0

I'm trying to read a list of all ZIP files on a web page and store them in a text file to download later. I can't use any 3rd party tools since this also needs to run on an ARM system as well as Windows 7, so built in commands only. I'm using batch script since it's basically universal in Windows.

I've started by getting the HTML of the website, which I got help with here: How can I find the source code for a website using only cmd?

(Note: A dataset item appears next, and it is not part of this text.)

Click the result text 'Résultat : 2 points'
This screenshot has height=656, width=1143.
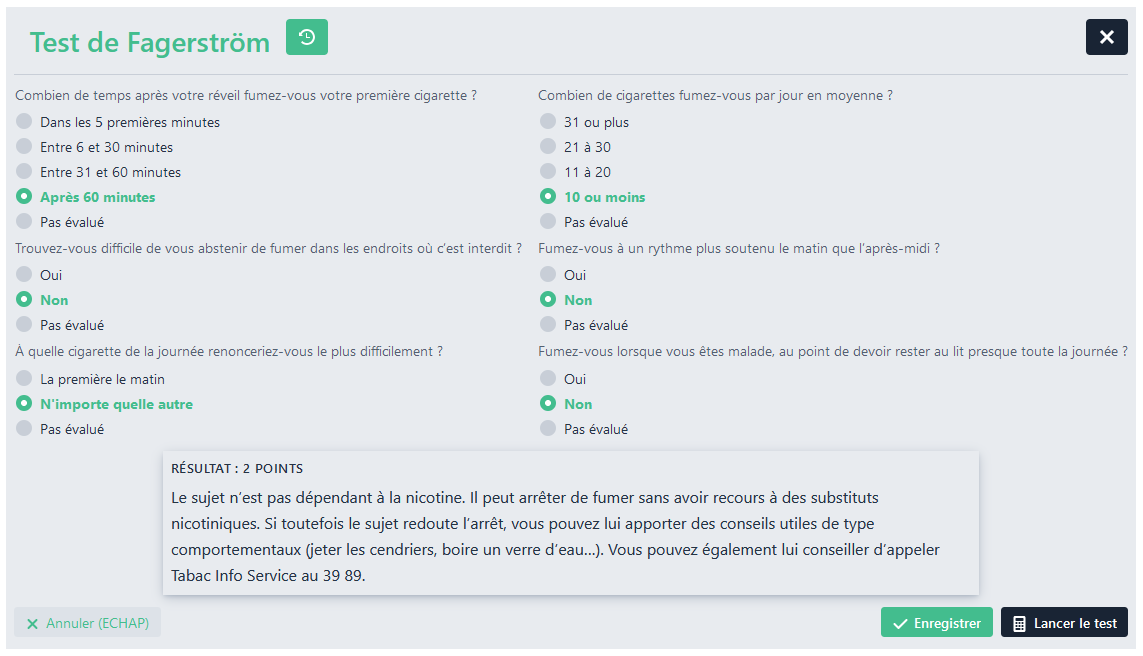237,468
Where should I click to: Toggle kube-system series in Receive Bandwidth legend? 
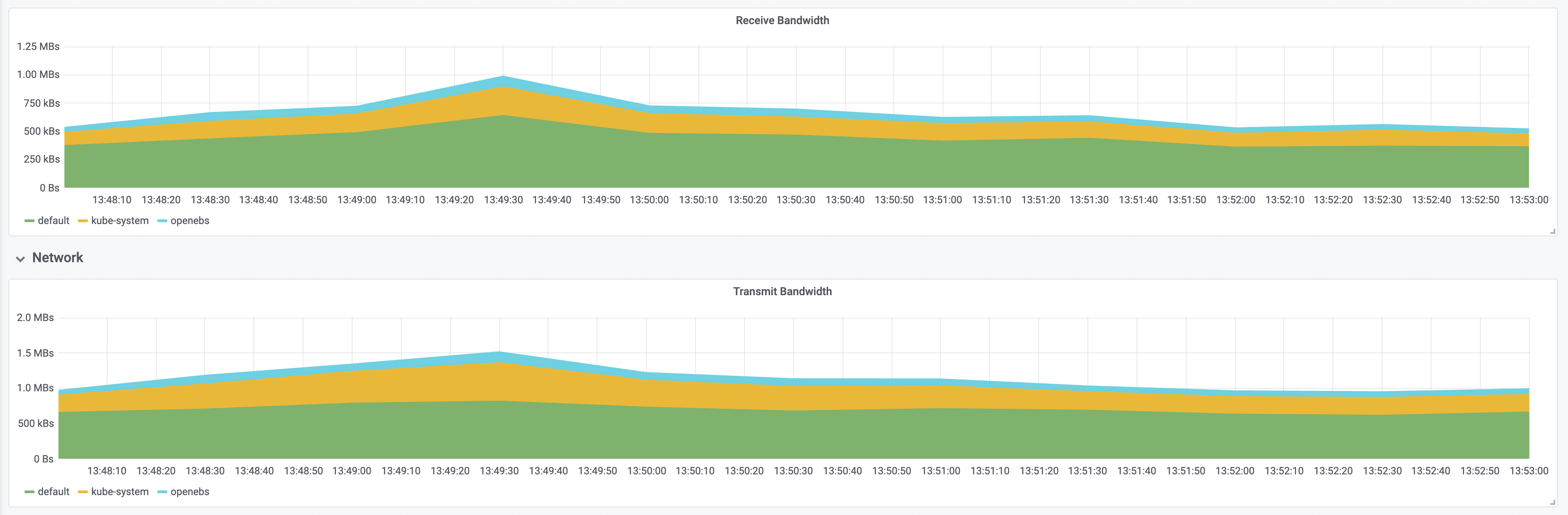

That gives me the RAW HTML, which I then filter with FINDSTR

FINDSTR /I /C:.ZIP %~DP0FULLHTML.TXT>%~DP0ZIPLINES.TXT

The next step was to parse that file for the actual filenames, but I'm having difficulty because the web page uses a table to list the files, and that results in several lines that are over 19k characters in length. When I try to parse it with a FOR loop, it simply ignores these lines. I cannot figure out how to get this line shorter or split into shorter lines by some delimiter, I've even tried making the below PS1 file, but I know basically nothing about PowerShell scripting and can't seem to get it to work.

[CmdletBinding()]
Param(
[Parameter(Mandatory=$True,Position=1)]
[string]$file,

[Parameter(Mandatory=$True,Position=2)]
[string]$newfile
)

$contents = Get-Content $file

foreach ($line in $contents)
{
    $splititems = $line.split("/")

    foreach ($line in $splititems)
    {
        $line | Out-File $newfile
    }   
}

I then try running from in the batch file:

Powershell -ExecutionPolicy Bypass -File "%~DP0SPLIT.PS1" "%~DP0ZIPLINES.TXT" "%~DP0SPLITLINES.TXT"

This gives me an error saying I'm missing a } at the end.

I know that after searching on this site a bit that CMD has a variable limit of 8196 characters, which those lines exceed, hence the failure... And I'm sure I'm just completely messing up the PS code.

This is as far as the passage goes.